(Activity): Reproduce exactly the span of lines beginning at the one with "Task: Click the Türkiye flag emoji" and ending at the last line of the data below, omitting pictures.

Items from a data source
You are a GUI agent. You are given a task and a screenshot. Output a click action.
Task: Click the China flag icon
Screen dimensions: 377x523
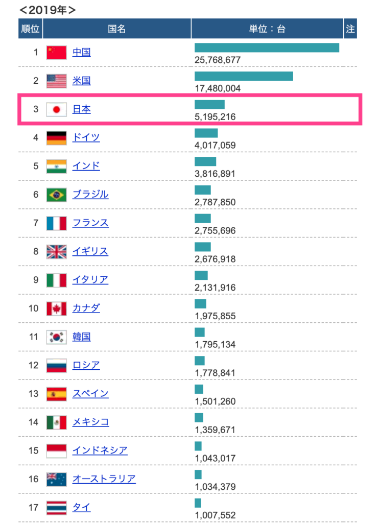(56, 52)
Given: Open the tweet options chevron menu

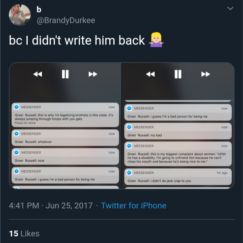Looking at the screenshot, I should [230, 8].
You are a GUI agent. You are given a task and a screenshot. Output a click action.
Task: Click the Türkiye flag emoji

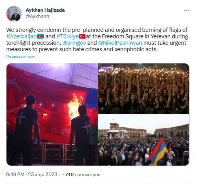point(82,36)
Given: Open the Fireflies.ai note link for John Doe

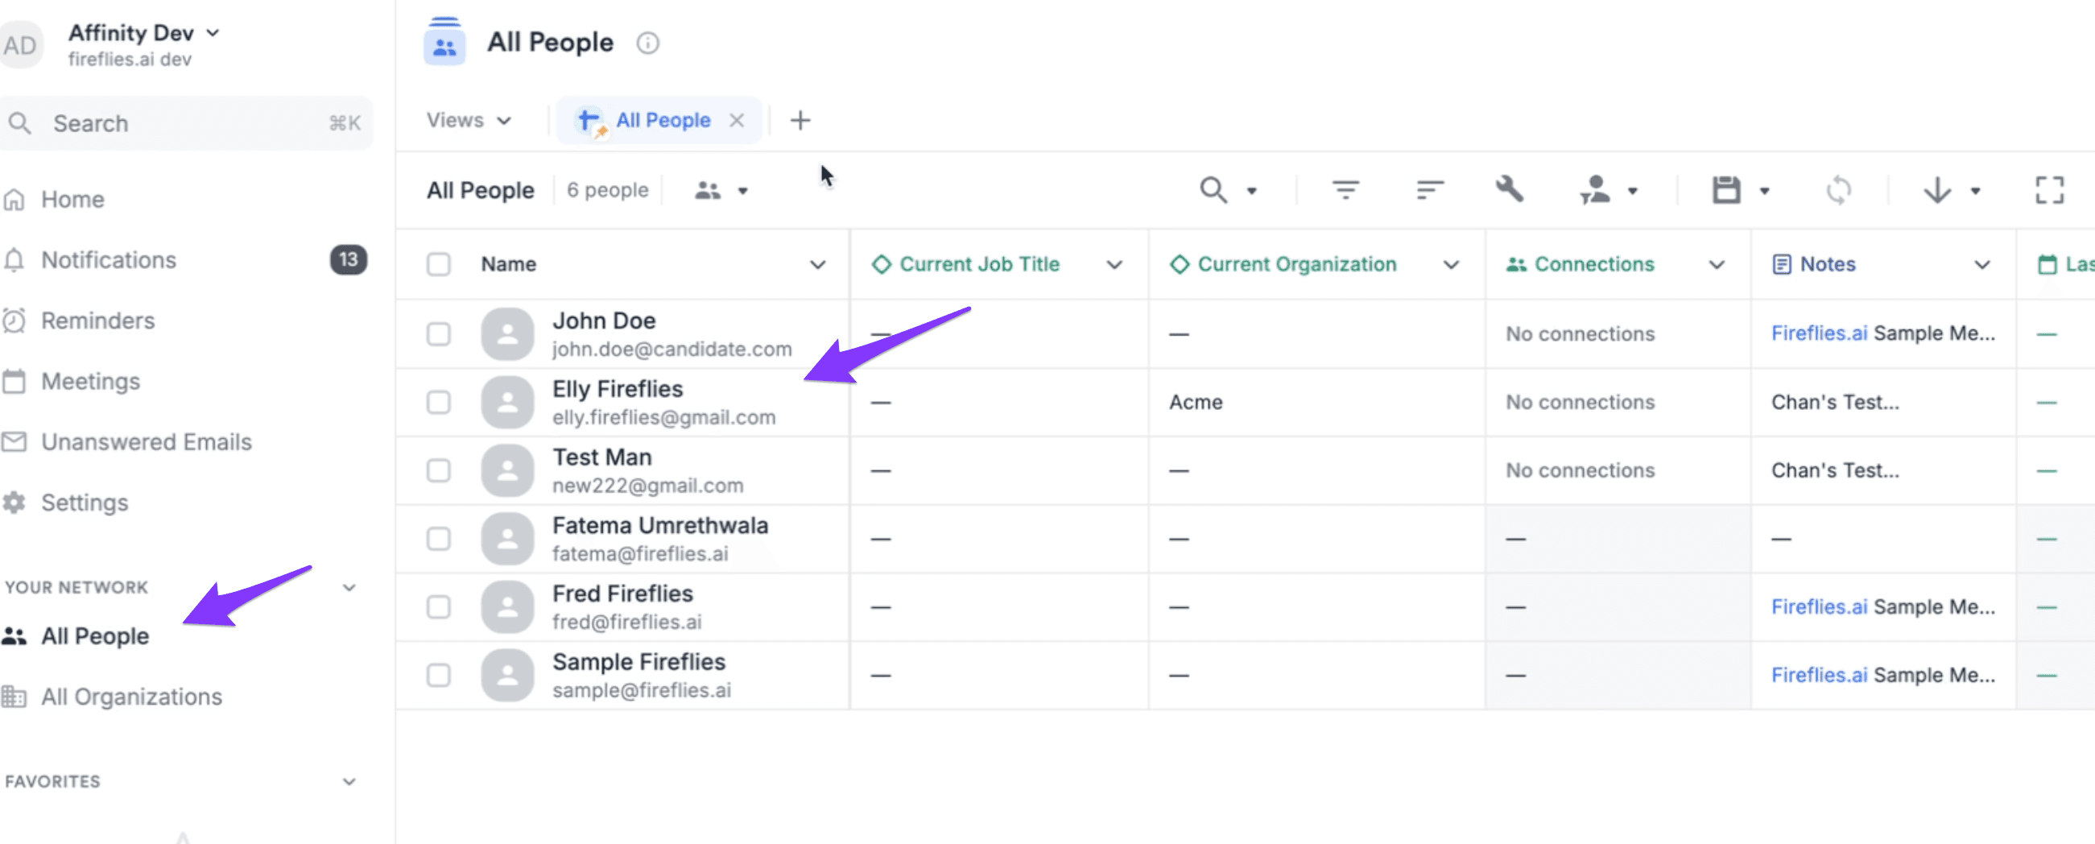Looking at the screenshot, I should [x=1818, y=333].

(Answer space):
Task: Click the Türkiye flag emoji

point(82,36)
Given: Open the Fireflies.ai note link for John Doe

Looking at the screenshot, I should [x=1818, y=333].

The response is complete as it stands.